>>

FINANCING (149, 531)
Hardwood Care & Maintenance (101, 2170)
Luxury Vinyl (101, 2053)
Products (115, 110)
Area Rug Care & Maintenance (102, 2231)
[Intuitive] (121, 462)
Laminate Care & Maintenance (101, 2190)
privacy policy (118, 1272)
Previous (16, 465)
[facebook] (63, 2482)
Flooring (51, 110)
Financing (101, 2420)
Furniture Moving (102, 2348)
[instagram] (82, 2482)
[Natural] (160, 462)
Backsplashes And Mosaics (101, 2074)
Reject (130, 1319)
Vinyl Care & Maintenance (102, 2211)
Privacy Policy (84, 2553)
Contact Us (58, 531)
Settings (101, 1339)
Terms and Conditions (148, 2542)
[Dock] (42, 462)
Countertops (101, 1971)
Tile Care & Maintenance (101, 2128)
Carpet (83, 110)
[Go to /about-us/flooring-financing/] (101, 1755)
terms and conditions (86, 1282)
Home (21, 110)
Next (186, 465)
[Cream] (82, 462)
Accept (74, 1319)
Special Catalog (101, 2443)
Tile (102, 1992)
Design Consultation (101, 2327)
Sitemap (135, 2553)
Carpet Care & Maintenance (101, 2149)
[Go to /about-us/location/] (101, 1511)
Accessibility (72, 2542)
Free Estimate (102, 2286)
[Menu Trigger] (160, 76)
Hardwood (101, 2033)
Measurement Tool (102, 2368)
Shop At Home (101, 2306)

<<
>>

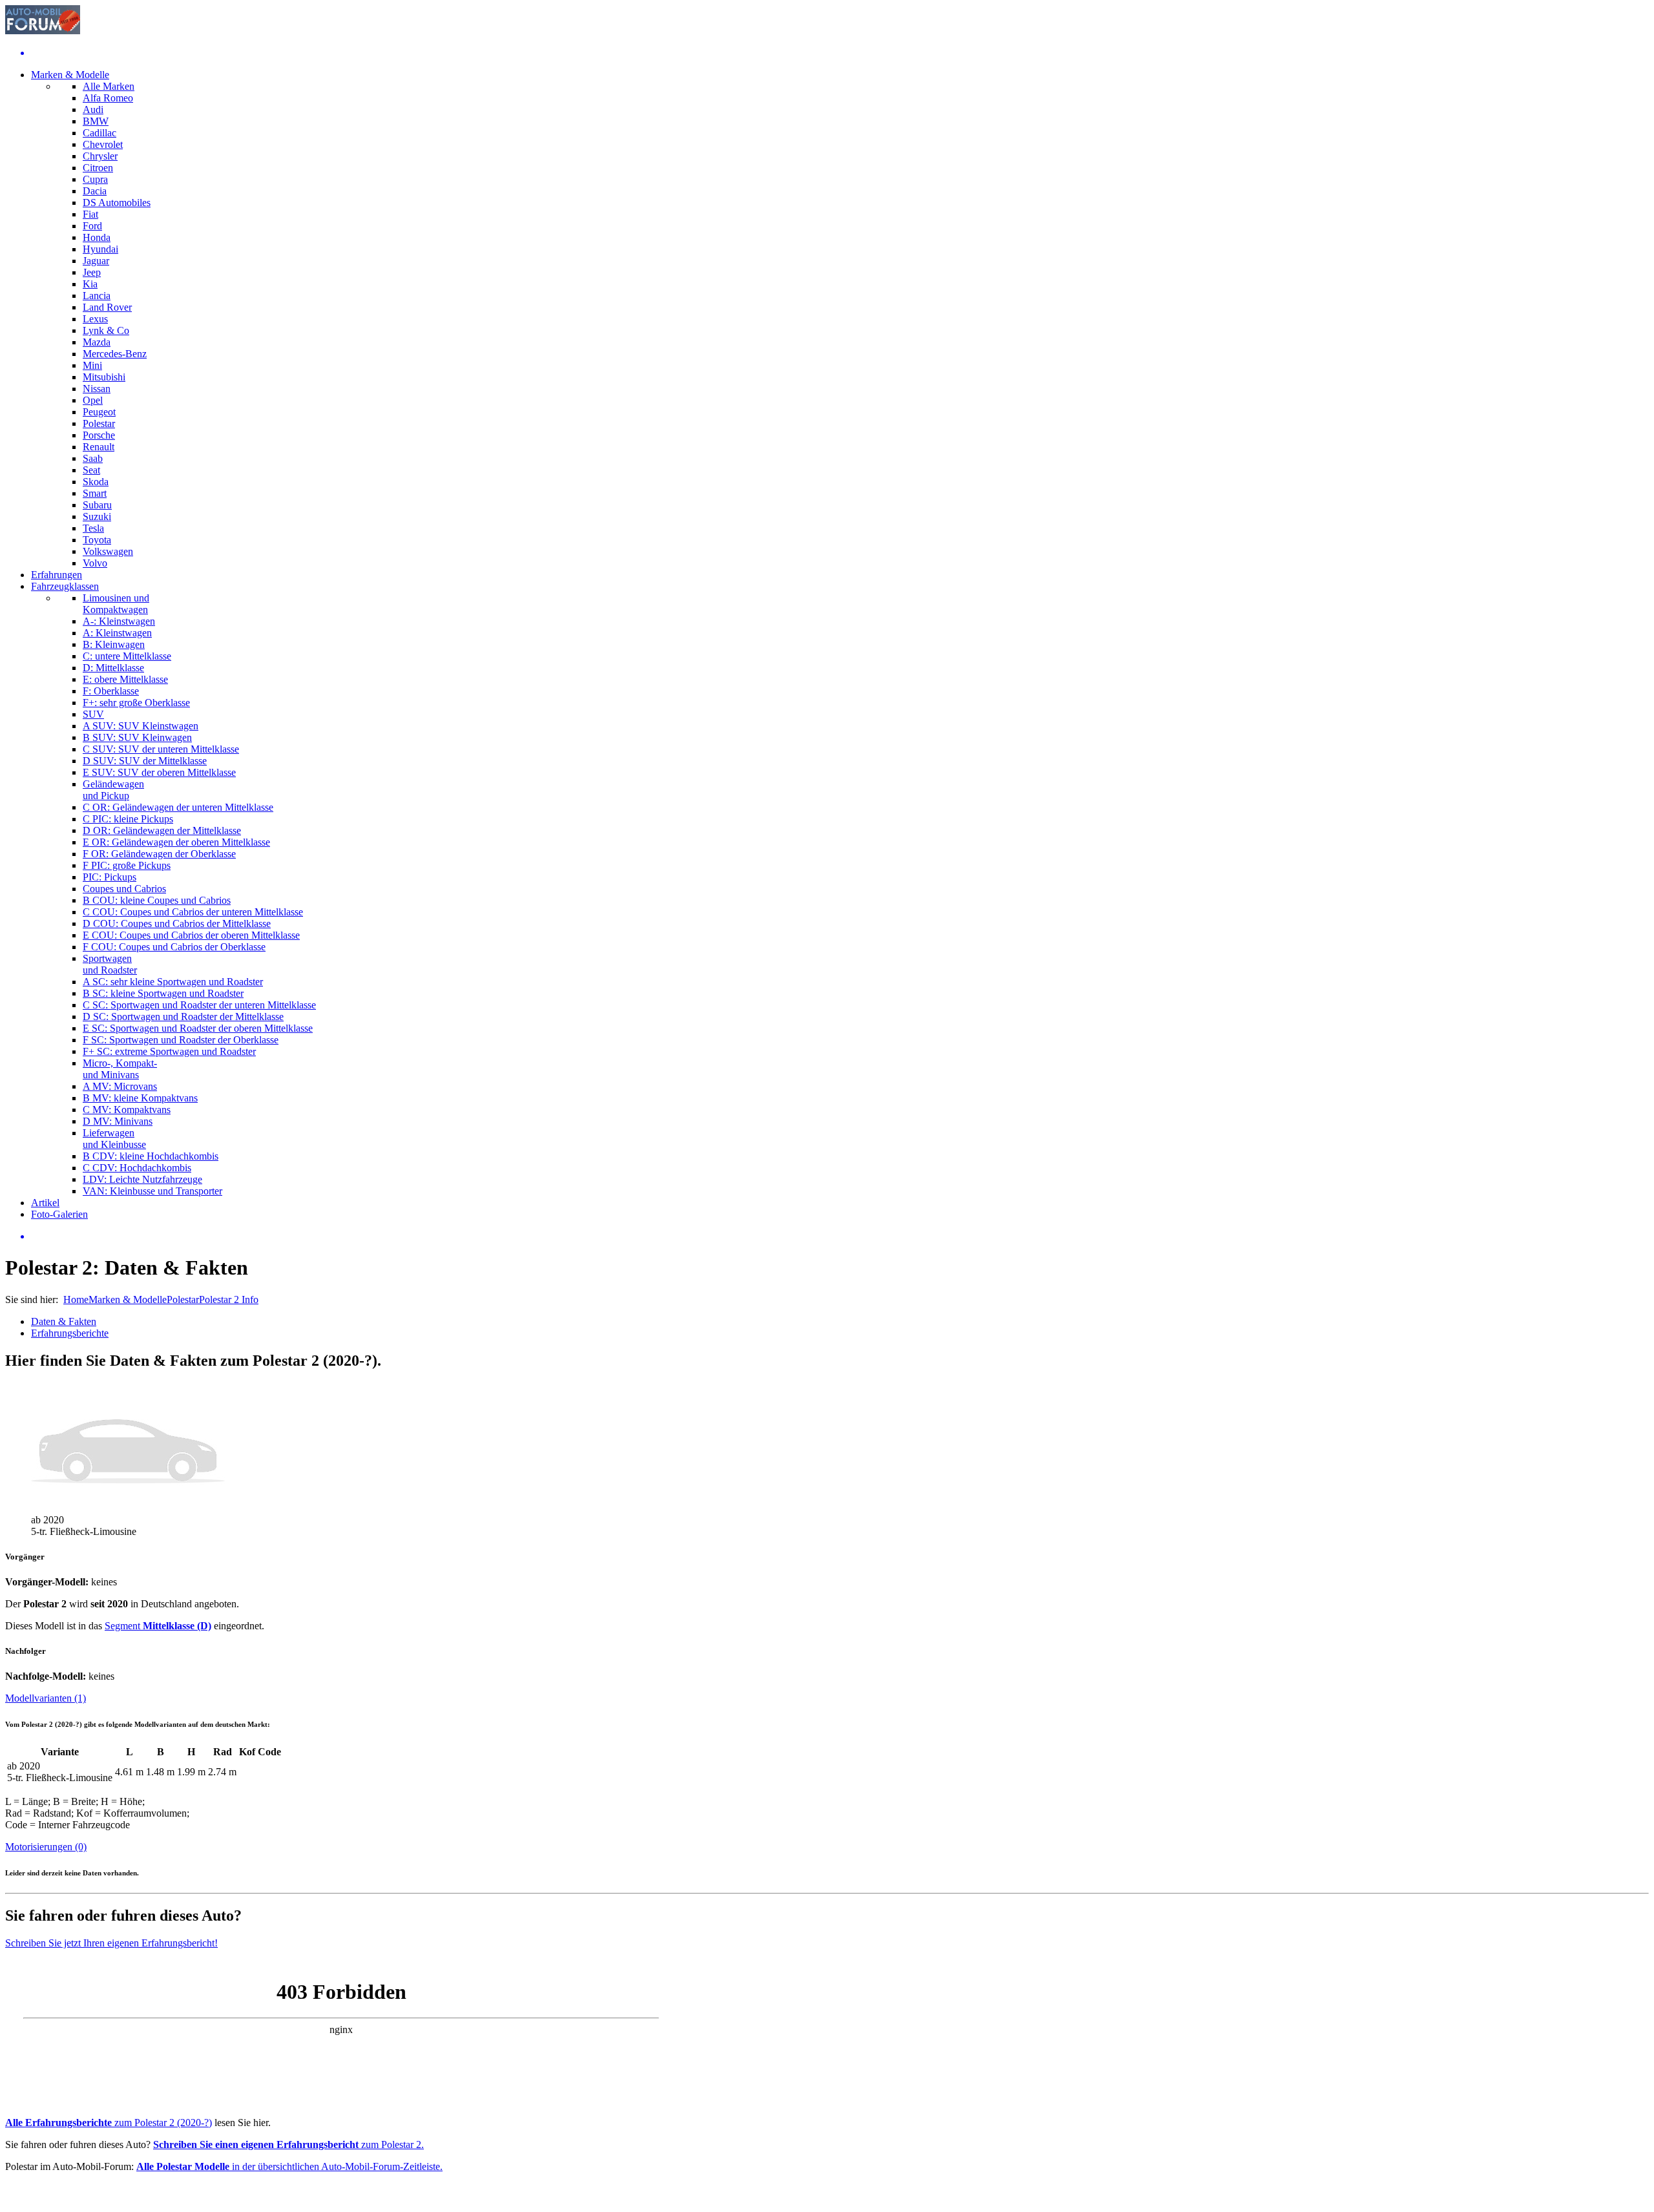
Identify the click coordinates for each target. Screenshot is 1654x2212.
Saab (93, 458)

<<
>>

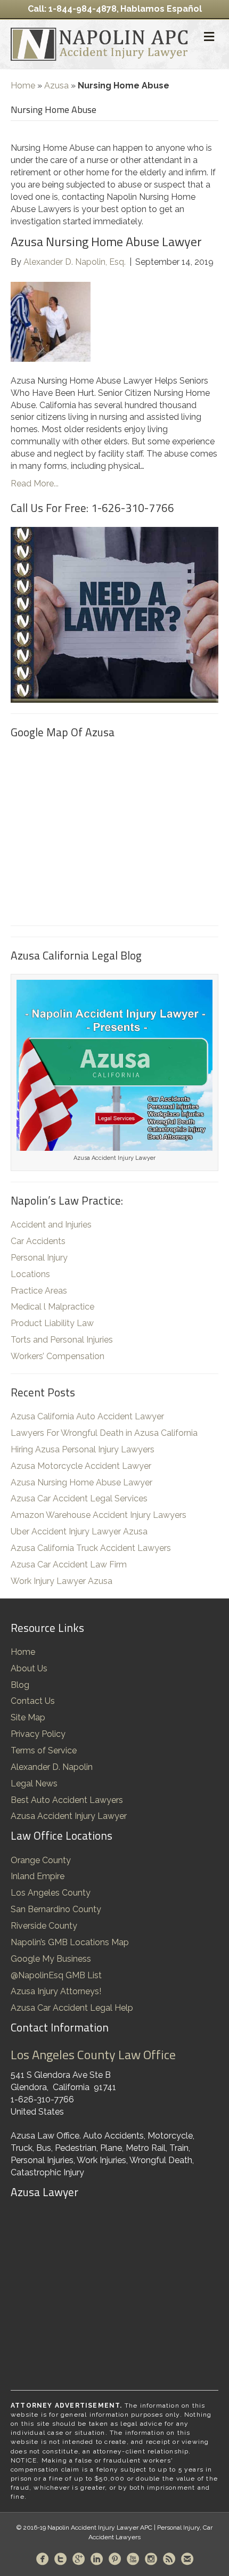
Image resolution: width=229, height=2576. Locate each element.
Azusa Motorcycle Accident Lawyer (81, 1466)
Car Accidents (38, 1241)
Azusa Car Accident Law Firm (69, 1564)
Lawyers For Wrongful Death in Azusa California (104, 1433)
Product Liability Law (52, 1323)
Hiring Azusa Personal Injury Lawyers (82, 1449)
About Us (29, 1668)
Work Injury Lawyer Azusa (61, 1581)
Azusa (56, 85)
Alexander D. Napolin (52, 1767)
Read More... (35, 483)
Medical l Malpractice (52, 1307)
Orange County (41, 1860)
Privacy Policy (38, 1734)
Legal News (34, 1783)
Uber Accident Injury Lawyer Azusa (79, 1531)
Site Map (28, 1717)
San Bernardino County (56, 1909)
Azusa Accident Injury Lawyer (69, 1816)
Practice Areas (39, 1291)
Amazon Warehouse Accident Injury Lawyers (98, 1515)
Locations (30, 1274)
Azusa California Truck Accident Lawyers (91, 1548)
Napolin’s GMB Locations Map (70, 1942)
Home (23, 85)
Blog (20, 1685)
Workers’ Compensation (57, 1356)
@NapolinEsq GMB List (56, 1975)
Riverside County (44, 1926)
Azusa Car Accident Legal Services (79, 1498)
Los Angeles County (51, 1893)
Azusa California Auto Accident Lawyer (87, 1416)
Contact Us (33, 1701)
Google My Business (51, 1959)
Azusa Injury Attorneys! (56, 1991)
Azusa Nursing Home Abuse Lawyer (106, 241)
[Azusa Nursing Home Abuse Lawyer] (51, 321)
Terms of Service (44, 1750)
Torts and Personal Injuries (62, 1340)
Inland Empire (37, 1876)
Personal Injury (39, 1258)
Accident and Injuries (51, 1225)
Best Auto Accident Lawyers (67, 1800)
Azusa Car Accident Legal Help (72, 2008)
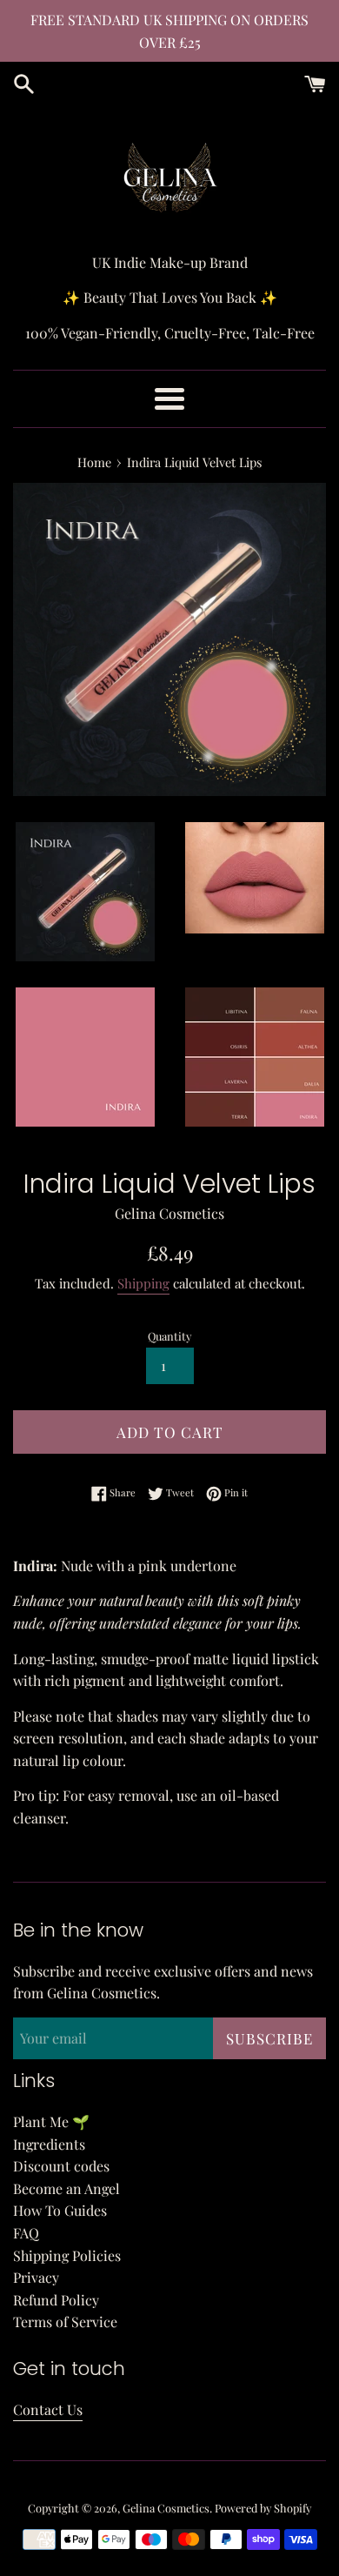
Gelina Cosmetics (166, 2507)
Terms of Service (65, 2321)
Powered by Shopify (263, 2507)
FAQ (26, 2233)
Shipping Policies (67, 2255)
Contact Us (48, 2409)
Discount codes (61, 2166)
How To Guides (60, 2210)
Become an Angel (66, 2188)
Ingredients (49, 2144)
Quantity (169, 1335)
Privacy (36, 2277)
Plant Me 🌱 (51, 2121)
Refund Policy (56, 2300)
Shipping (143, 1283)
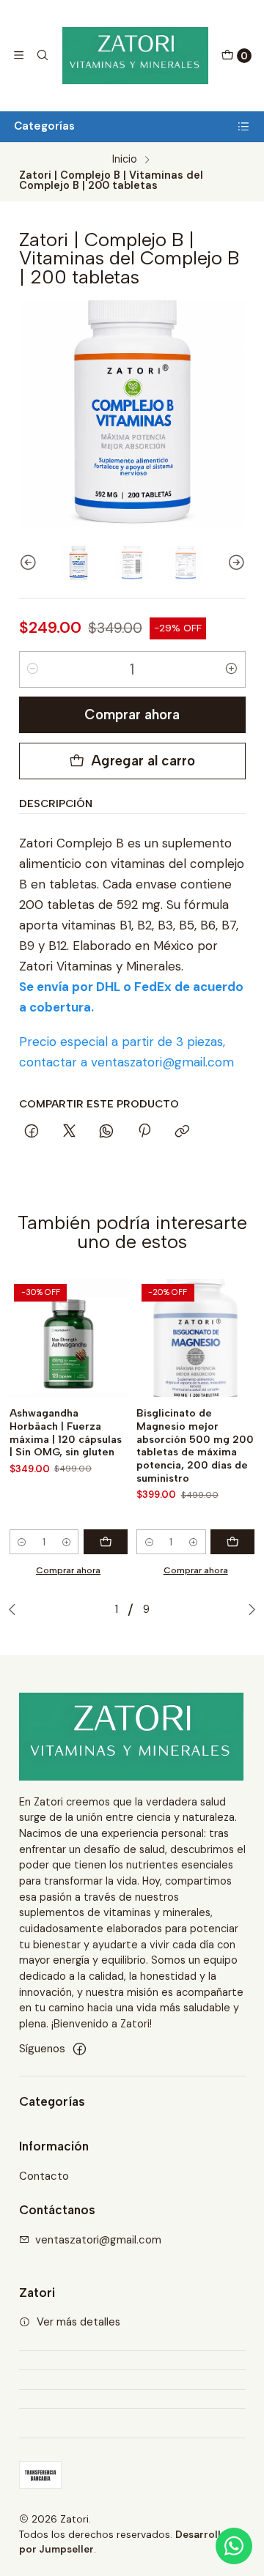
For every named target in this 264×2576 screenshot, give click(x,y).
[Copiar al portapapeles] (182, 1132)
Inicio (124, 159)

<<

• EXERCISE PROMPT: Above are some records. Output exactly the lines from the one that contains "Google My Business (51, 1959)" to the one that contains "Inicio (124, 159)", keeping both, and omit the pictures.

• ANSWER TO THIS PROBLEM:
Google My Business (51, 1959)
Azusa Injury Attorneys! (56, 1991)
Azusa Nursing Home Abuse Lawyer (106, 241)
[Azusa Nursing Home Abuse Lawyer] (51, 321)
Terms of Service (44, 1750)
Torts and Personal Injuries (62, 1340)
Inland Empire (37, 1876)
Personal Injury (39, 1258)
Accident and Injuries (51, 1225)
Best Auto Accident Lawyers (67, 1800)
Azusa Car Accident Legal Help (72, 2008)
Gelina Cosmetics (166, 2507)
Terms of Service (65, 2321)
Powered by Shopify (263, 2507)
FAQ (26, 2233)
Shipping Policies (67, 2255)
Contact Us (48, 2409)
Discount codes (61, 2166)
How To Guides (60, 2210)
Become an Angel (66, 2188)
Ingredients (49, 2144)
Quantity (169, 1335)
Privacy (36, 2277)
Plant Me 🌱 (51, 2121)
Refund Policy (56, 2300)
Shipping (143, 1283)
For every named target in this 264×2576 screenshot, give click(x,y).
[Copiar al portapapeles] (182, 1132)
Inicio (124, 159)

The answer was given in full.